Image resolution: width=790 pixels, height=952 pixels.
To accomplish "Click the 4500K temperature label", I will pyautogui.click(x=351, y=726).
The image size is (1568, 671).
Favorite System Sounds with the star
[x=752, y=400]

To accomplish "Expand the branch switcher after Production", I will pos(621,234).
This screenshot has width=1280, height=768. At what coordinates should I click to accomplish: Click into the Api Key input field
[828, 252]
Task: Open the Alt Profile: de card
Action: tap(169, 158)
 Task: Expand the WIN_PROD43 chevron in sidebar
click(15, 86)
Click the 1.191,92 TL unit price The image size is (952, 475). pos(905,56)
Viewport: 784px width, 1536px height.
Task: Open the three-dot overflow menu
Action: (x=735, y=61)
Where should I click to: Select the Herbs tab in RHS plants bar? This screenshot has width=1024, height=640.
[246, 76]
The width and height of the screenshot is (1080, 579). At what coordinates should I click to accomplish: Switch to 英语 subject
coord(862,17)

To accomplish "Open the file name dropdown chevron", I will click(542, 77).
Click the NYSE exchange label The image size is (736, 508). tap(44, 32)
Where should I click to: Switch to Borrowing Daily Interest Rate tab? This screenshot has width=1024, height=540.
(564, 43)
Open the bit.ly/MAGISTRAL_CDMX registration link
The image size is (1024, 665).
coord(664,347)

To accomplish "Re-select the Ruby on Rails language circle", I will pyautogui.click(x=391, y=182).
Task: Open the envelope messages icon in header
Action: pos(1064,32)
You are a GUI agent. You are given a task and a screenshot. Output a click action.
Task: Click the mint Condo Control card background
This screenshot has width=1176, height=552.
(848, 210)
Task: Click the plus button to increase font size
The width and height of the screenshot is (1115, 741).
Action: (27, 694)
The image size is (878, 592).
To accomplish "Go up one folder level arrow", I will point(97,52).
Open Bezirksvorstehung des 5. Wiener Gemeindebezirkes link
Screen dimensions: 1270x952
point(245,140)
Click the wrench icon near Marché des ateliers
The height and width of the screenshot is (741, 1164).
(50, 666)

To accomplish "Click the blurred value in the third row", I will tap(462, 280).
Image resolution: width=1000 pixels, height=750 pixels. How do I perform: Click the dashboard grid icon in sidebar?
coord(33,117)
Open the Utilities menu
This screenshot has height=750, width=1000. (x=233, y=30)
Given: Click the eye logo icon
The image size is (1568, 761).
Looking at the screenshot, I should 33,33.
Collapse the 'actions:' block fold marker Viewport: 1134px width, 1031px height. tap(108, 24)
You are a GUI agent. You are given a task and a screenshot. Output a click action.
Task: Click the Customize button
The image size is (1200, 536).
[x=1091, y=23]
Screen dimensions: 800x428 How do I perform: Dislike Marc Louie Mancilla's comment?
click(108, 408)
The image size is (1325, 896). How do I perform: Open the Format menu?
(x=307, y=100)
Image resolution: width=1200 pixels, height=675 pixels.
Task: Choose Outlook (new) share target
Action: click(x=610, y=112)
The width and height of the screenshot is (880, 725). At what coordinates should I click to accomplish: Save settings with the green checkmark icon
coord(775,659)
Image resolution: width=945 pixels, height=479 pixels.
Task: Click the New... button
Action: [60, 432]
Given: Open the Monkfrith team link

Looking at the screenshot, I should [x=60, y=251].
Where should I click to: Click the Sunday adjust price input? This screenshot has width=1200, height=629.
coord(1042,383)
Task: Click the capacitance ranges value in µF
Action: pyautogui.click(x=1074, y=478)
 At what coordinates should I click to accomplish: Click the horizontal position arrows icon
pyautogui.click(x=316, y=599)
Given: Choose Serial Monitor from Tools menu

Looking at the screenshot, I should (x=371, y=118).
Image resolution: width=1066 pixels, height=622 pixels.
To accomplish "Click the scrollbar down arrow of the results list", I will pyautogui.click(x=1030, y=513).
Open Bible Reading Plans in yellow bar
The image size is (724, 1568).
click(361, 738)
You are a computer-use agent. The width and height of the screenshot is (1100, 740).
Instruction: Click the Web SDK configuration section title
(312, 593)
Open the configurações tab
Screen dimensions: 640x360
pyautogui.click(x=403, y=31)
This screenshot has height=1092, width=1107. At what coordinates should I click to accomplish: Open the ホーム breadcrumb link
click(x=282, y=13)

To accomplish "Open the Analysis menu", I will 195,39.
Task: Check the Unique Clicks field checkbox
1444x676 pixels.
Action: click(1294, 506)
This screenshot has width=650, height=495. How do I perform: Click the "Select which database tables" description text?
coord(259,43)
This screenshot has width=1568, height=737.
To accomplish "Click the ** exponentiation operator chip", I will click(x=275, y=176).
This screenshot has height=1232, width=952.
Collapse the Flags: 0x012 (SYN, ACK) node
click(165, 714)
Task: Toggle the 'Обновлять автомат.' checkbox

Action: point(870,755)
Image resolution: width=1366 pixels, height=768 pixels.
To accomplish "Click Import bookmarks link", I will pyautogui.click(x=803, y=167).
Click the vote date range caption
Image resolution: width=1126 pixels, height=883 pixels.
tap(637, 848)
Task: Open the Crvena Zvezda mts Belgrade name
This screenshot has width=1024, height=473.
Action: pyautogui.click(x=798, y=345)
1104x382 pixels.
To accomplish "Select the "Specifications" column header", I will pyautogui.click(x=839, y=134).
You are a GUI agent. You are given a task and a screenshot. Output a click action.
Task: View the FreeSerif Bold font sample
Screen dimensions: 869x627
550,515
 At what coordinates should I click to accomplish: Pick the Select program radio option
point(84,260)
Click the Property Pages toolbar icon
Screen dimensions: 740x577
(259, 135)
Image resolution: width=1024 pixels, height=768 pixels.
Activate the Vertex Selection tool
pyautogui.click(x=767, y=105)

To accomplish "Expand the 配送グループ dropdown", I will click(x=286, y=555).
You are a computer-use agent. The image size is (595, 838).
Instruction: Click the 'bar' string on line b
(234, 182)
● ● ● ● ● ● ●
What needs to be done: From the data above, copy each line with the string "dropdown" in it.

Exercise result:
To accomplish "Open the file name dropdown chevron", I will click(542, 77).
To accomplish "Expand the 配送グループ dropdown", I will click(x=286, y=555).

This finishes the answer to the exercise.